• _Work to be completed_
Every line from the one with "732x412 pixels. Task: Click" through the end of the entries below must be retyped exactly, and only those lines. The pictures are not part of the copy.

• _Stored data_
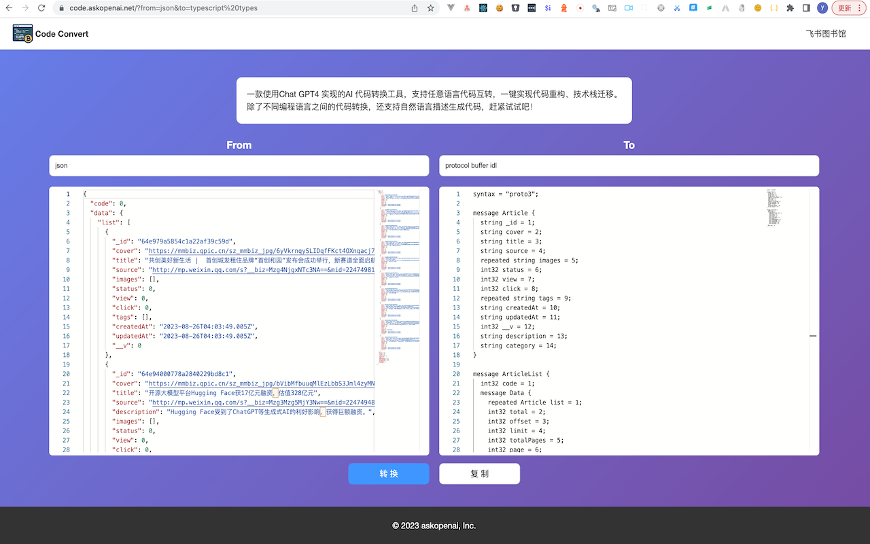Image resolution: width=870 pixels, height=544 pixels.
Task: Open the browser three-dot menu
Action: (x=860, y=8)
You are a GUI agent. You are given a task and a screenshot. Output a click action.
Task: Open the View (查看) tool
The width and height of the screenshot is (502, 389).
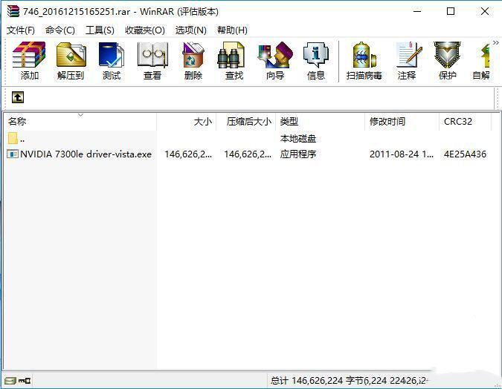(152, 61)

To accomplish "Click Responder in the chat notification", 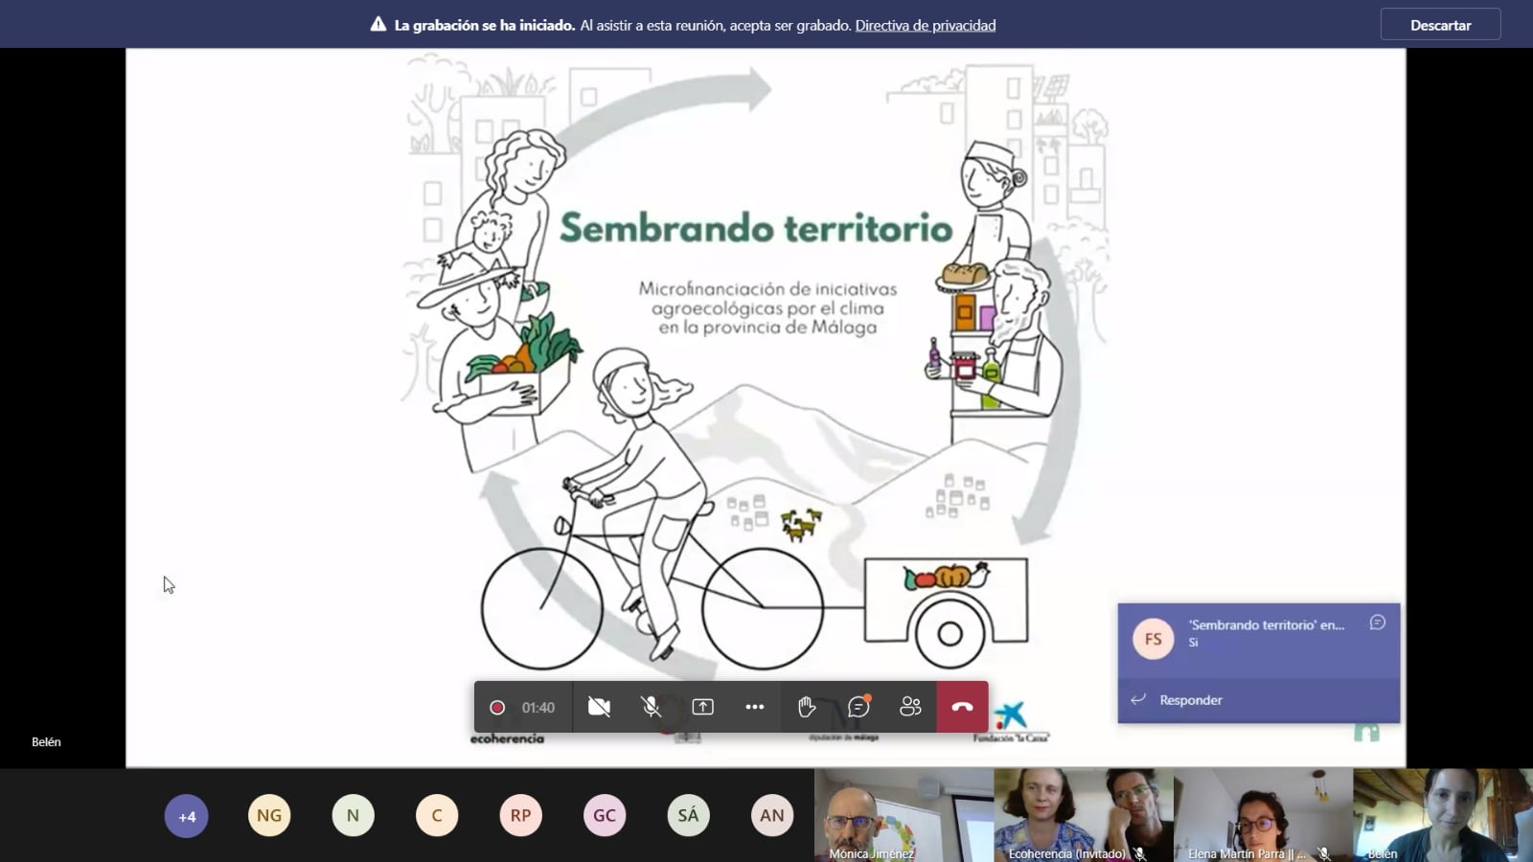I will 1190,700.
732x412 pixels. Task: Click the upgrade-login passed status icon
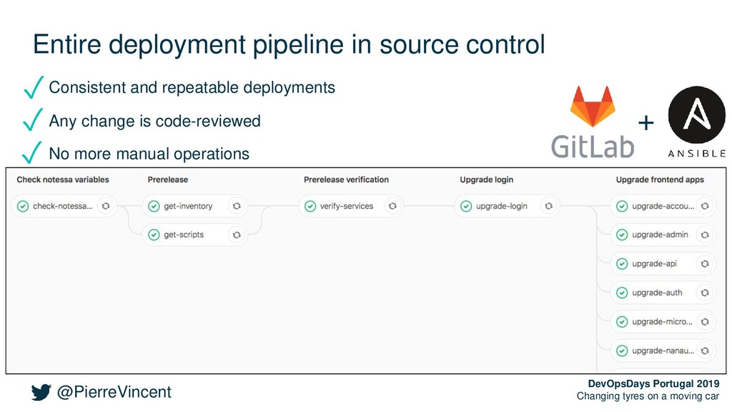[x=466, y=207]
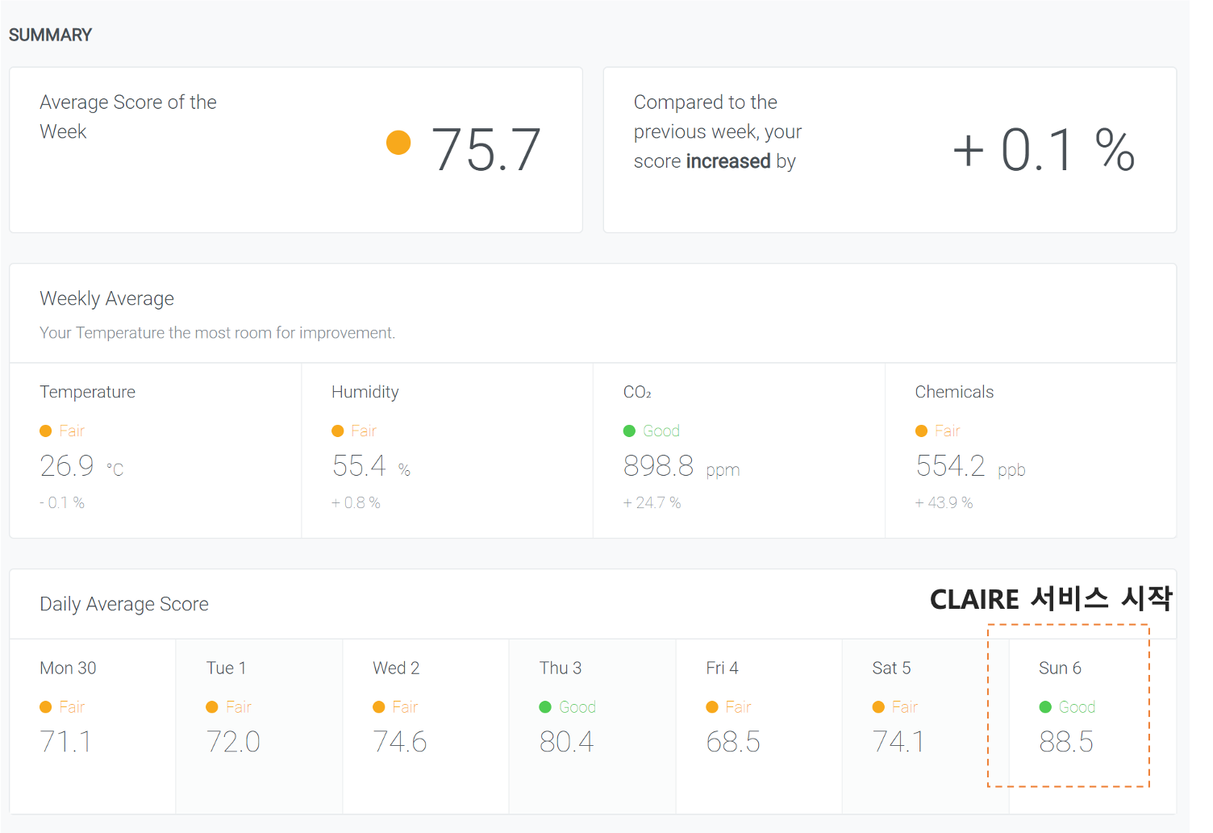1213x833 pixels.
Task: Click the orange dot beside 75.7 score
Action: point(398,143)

• _Exercise result_
732x412 pixels. Task: Click the upgrade-login passed status icon
[x=466, y=207]
1213x833 pixels.
Task: Click the orange dot beside 75.7 score
Action: point(398,143)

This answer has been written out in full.